I'm relatively new to Node.js. I'm trying to convert 83 XML files that are each around 400MB in size into JSON.
Each file contains data like this (except each element has a large number of additional statements):
<case-file>
<serial-number>75563140</serial-number>
<registration-number>0000000</registration-number>
<transaction-date>20130101</transaction-date>
<case-file-header>
<filing-date>19981002</filing-date>
<status-code>686</status-code>
<status-date>20130101</status-date>
</case-file-header>
<case-file-statements>
<case-file-statement>
<type-code>D10000</type-code>
<text>"MUSIC"</text>
</case-file-statement>
<case-file-statement>
<type-code>GS0351</type-code>
<text>compact discs</text>
</case-file-statement>
</case-file-statements>
<case-file-event-statements>
<case-file-event-statement>
<code>PUBO</code>
<type>A</type>
<description-text>PUBLISHED FOR OPPOSITION</description-text>
<date>20130101</date>
<number>28</number>
</case-file-event-statement>
<case-file-event-statement>
<code>NPUB</code>
<type>O</type>
<description-text>NOTICE OF PUBLICATION</description-text>
<date>20121212</date>
<number>27</number>
</case-file-event-statement>
</case-file-event-statements>
I have tried a lot of different Node modules, including sax, node-xml, node-expat and xml2json. Obviously, I need to stream the data from the file and pipe it through an XML parser and then convert it to JSON.

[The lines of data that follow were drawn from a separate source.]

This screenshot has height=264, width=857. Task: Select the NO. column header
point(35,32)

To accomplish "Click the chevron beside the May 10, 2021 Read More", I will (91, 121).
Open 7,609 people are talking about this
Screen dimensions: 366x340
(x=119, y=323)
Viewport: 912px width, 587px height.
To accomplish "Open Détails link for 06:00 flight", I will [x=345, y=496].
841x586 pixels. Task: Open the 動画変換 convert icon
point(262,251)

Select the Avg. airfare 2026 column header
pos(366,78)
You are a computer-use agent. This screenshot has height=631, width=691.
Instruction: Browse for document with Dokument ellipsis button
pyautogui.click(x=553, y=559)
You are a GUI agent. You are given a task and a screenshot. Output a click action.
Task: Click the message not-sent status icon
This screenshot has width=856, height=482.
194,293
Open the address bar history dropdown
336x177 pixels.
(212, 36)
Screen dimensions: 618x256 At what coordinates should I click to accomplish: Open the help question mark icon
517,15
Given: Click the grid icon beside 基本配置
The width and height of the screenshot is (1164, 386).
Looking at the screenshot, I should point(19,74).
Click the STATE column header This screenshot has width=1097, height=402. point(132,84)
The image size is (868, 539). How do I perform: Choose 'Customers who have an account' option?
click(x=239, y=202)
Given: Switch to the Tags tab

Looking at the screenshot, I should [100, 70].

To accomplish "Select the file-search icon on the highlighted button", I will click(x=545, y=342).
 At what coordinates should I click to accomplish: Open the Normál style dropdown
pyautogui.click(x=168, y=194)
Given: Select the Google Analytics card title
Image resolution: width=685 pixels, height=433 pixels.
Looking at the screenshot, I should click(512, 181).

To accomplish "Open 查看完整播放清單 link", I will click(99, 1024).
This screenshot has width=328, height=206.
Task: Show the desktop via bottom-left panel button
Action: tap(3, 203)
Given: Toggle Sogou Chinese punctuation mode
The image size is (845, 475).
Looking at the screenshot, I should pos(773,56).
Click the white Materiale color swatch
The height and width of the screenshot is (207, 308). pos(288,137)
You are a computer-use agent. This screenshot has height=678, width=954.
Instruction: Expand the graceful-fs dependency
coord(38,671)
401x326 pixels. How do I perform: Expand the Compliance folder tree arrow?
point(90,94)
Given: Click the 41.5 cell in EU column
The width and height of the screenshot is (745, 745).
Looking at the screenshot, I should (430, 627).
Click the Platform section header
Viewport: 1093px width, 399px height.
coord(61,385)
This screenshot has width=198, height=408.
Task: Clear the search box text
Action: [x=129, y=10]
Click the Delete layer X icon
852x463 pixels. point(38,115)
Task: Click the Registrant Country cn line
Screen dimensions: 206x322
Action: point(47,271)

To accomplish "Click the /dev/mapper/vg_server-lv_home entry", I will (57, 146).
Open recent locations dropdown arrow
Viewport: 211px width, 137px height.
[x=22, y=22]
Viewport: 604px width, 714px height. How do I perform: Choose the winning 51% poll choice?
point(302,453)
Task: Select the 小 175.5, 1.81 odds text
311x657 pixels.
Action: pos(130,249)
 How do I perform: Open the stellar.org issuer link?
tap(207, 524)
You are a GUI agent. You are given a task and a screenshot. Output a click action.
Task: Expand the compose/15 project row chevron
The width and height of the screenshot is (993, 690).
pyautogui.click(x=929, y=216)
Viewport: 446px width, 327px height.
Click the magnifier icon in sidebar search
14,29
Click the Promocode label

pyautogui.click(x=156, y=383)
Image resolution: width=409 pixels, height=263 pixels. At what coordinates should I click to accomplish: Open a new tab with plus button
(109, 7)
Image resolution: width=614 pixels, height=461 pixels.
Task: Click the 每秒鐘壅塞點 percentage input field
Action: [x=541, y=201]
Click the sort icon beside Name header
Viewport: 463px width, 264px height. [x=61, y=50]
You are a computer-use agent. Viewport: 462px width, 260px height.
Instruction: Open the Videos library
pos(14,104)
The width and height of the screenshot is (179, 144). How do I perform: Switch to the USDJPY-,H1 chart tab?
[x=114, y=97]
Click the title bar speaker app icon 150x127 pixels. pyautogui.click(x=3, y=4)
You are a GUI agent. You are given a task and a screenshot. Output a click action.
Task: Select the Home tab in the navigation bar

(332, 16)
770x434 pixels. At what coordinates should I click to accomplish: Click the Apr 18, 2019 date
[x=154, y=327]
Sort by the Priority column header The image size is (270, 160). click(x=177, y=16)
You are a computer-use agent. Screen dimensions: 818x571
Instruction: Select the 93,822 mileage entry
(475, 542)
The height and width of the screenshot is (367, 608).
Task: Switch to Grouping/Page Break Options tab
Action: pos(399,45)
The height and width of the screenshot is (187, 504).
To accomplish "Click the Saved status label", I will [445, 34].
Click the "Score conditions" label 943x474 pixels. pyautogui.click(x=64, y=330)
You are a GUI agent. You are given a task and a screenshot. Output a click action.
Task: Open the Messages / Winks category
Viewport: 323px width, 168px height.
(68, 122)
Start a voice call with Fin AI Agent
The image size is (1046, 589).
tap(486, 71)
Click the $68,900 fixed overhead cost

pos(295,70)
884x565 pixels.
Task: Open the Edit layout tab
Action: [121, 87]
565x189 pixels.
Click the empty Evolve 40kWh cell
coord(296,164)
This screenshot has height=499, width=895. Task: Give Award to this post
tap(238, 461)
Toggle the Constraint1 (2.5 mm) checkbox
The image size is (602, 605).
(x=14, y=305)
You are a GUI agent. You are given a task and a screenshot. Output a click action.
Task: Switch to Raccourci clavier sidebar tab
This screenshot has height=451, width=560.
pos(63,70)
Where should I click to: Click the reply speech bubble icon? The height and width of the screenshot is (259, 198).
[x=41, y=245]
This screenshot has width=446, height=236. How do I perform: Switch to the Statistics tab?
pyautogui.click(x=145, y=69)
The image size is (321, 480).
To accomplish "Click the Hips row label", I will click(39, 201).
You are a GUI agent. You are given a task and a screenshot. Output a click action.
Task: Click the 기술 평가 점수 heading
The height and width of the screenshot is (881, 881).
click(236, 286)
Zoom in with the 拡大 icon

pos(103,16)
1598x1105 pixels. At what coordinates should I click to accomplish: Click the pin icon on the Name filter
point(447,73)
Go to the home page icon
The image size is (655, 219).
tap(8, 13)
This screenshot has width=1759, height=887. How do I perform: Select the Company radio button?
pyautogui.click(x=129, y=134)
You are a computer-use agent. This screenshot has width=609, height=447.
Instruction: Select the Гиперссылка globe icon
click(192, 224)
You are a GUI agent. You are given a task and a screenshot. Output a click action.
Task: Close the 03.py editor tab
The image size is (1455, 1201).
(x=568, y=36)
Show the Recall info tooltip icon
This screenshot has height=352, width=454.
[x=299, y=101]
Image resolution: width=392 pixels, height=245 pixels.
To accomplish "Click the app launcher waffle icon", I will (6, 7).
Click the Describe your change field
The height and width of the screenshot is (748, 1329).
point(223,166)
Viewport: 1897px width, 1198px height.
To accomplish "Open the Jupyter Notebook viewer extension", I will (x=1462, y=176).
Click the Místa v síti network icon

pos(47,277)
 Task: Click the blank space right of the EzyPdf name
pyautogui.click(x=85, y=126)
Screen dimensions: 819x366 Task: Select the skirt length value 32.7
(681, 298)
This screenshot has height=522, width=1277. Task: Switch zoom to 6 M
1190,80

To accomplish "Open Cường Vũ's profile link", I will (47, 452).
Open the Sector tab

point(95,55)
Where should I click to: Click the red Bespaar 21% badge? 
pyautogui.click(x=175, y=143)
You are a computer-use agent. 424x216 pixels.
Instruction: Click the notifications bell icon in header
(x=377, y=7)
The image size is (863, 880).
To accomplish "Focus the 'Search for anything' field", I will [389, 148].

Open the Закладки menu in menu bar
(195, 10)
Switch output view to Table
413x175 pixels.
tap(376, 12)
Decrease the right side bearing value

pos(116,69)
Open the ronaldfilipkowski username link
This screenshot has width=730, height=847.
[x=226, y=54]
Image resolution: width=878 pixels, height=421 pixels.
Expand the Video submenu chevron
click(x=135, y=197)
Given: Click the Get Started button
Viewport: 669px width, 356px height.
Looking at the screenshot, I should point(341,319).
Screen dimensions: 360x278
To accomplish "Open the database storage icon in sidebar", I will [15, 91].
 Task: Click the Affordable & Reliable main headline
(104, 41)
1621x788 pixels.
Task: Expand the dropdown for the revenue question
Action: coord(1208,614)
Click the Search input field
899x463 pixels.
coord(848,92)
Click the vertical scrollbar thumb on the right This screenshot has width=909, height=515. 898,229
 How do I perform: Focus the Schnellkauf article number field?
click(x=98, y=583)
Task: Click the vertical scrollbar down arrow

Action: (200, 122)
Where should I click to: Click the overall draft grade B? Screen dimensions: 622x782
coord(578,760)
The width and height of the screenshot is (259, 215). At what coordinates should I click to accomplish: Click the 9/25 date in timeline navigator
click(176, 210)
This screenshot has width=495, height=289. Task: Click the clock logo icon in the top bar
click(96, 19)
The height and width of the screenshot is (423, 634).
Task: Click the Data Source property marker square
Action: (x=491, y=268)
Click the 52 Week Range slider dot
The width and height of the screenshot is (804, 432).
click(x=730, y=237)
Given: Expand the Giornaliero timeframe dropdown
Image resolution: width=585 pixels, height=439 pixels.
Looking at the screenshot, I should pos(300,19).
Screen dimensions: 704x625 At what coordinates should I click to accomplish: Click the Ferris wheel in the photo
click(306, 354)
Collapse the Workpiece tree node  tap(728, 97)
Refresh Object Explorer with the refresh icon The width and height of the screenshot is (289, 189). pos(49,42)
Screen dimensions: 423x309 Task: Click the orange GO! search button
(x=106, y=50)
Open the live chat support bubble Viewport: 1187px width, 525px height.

I have also tried reading a number of blogs, etc. attempting to explain, albeit superficially, how to parse Xml.
In the Node universe, I tried sax first but I can't figure out how to extract the data in a format that I can convert it to JSON. xml2json won't work on streams. node-xml looks encouraging but I can't figure out how it parses chunks in any manner that makes sense. node-expat points to libexpat documentation, which appears to requires a Ph.D. Node elementree does the same, pointing to the Python implementation but doesn't explain what has been implemented or how to use it.
Can someone point me to example that I could use to get started?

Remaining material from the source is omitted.